Required action:
Go through the listing and retype each line exactly.

Start of Block

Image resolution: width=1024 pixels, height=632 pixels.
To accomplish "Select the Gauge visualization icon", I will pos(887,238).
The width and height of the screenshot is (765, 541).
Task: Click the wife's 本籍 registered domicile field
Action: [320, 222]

End of Block

Result:
Image resolution: width=1024 pixels, height=632 pixels.
To accomplish "Select the Gauge visualization icon", I will pos(887,238).
The width and height of the screenshot is (765, 541).
Task: Click the wife's 本籍 registered domicile field
Action: [320, 222]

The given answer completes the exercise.